◆ TASK TO CARRY OUT
Quote the entries below from the line with "Image resolution: width=135, height=2576." through the line with "Join the Chamber (37, 2371)", both ends included, and only those lines.

◆ DATA
☆ ☆ ☆ ☆
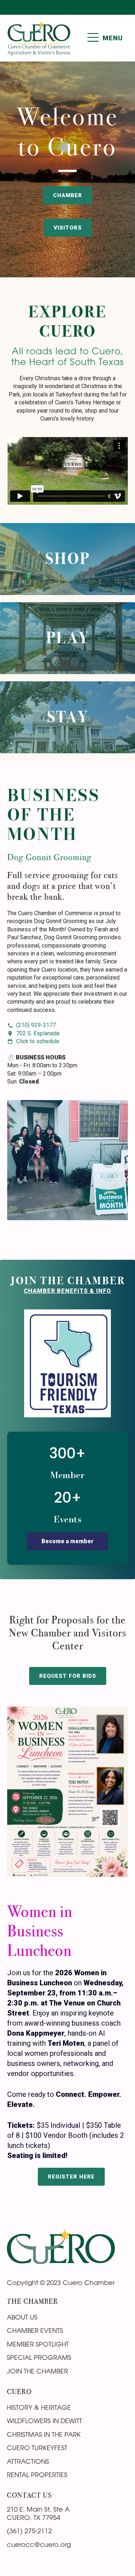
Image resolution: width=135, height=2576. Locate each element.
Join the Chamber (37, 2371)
☆ ☆ ☆ ☆
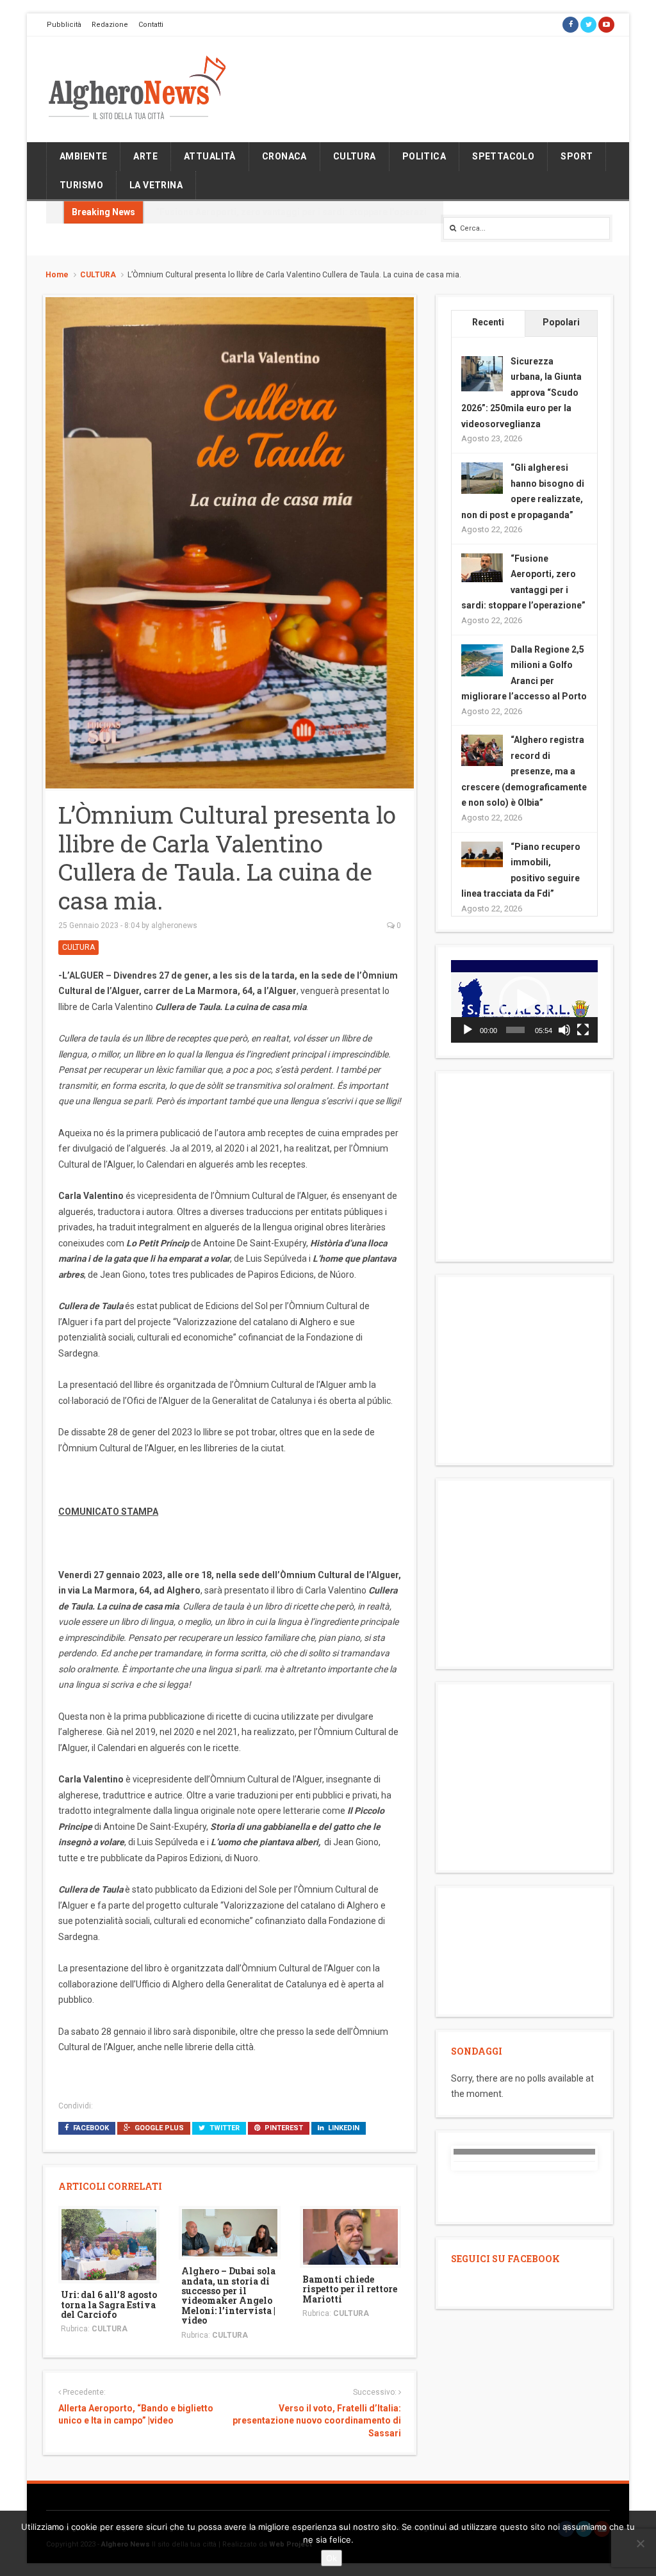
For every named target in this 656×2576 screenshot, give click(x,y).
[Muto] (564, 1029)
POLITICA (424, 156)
☆ ☆ ☆ ☆
◆ RESPONSE AREA
Image resolution: width=135, height=2576. Locate each element.
Join the Chamber (37, 2371)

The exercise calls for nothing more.